45

What's the Netscape format of wget's cookies.txt? I need to mirror a website that requires login. I use a Chrome extension that returns cookies in that format, I save them in cookies.txt, import with wget command but to no use, it just downloads the content like I'm not logged in at all.

I appreciate any help.

geckon
  • 105
Zarko Djuric
  • 593
  • 1
  • 4
  • 6

3 Answers3

67

The format is Netscape format as stated in the man page and this format is:

The layout of Netscape's cookies.txt file is such that each line contains one name-value pair. An example cookies.txt file may have an entry that looks like this:

.netscape.com TRUE / FALSE 946684799 NETSCAPE_ID 100103

Each line represents a single piece of stored information. A tab is inserted between each of the fields.

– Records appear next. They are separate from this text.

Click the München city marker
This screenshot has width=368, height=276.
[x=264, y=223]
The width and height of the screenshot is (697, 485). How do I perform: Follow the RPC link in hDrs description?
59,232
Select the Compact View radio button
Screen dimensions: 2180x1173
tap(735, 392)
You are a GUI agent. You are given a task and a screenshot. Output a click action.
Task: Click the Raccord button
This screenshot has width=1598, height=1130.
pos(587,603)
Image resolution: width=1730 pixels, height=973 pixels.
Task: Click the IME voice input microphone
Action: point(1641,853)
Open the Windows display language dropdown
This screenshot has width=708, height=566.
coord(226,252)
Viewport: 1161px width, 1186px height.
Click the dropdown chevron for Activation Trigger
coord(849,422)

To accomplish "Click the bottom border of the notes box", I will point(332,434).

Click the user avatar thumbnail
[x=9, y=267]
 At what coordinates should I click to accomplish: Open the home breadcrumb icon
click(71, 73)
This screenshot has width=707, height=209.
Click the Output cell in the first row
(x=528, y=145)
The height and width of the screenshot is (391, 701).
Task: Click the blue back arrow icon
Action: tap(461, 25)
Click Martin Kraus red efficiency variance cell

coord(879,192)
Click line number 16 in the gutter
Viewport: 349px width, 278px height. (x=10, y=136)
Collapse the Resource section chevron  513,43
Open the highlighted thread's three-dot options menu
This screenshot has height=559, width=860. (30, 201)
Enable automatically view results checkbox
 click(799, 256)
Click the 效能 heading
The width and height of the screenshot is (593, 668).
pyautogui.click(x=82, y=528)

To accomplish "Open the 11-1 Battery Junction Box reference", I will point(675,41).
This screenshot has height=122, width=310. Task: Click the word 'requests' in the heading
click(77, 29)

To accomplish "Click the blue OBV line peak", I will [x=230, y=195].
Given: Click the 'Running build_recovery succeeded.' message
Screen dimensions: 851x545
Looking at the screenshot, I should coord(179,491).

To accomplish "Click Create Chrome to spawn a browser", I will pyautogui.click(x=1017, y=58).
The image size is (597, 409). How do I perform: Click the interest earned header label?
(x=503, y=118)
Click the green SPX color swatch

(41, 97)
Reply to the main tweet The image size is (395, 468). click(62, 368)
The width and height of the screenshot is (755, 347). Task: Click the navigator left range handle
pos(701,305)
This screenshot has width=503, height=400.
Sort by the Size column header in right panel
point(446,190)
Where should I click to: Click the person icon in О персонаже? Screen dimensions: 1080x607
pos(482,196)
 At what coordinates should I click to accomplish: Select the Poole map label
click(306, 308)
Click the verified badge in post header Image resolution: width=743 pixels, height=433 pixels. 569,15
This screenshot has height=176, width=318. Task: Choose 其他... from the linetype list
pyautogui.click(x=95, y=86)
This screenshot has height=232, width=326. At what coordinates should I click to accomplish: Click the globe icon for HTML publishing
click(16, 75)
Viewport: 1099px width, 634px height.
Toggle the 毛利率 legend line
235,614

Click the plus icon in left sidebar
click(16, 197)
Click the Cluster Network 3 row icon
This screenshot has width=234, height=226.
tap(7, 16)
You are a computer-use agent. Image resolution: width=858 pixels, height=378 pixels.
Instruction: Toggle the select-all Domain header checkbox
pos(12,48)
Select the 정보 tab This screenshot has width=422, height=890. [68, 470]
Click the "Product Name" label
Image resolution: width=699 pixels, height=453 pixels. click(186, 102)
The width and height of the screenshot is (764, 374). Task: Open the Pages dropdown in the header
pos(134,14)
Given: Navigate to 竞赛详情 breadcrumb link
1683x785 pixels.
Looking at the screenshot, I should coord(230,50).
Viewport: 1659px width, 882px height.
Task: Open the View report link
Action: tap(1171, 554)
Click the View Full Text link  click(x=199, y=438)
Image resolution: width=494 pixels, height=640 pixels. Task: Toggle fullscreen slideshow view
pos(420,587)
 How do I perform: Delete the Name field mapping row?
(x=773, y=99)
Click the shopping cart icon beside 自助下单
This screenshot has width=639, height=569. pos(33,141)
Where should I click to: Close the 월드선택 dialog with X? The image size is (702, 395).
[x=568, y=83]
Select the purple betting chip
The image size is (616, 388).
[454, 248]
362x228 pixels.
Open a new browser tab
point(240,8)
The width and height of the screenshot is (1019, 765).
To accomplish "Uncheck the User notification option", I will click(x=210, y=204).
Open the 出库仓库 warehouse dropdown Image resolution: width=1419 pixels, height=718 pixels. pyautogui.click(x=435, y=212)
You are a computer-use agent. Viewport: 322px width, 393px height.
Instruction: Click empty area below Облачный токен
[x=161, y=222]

From left-to-right, here is what each field represents:

domain - The domain that created AND that can read the variable.

flag - A TRUE/FALSE value indicating if all machines within a given domain can access the variable. This value is set automatically by the browser, depending on the value you set for domain.

path - The path within the domain that the variable is valid for.

secure - A TRUE/FALSE value indicating if a secure connection with the domain is needed to access the variable.

expiration - The UNIX time that the variable will expire on. UNIX time is defined as the number of seconds since Jan 1, 1970 00:00:00 GMT.

name - The name of the variable.

value - The value of the variable.

(From "The Unofficial Cookie FAQ", edited for clarity)

Venning
  • 165
ETL
  • 831
6

The Netscape cookies file format for each data line is as above, but you won't be able to read it in with HTTP::Cookies::Netscape unless it has a header line like this, which the complete file format requires:

# Netscape HTTP Cookie File

or this:

# HTTP Cookie File
kenorb
  • 20,988
  • 4
    this is such black voodoo... do you have a reference to where in docs it is mentioned? it's not in curl docs (https://curl.haxx.se/docs/http-cookies.html) and none of the pages linked in there... (it did solve my issue though! So definitely needed like you said!) – Aviel Gross Apr 29 '20 at 17:28
  • I probably had a reference when I wrote that 4 years ago, but I don't remember it now. I haven't used Firefox for any web scraping since the great plugin massacre of Firefox 57. – Phil Goetz Apr 30 '20 at 18:37
  • 3
    For others wondering, this comment header is also required for youtube-dl to accept a cookie file with --cookies mycookies.txt – Someguy123 Nov 13 '20 at 10:38
5

One way of getting cookies for wget is to use the --keep-session-cookies options of wget.

For example :

wget --keep-session-cookies --save-cookies cookies.txt "http://MYSITE/?__login=USER&__password=PASS"

The ?__login etc depends on the web site you're trying to mirror, you might have to look at how the authentication form works.

Then you can use :

wget --mirror --load-cookies cookies.txt http://MYSITE/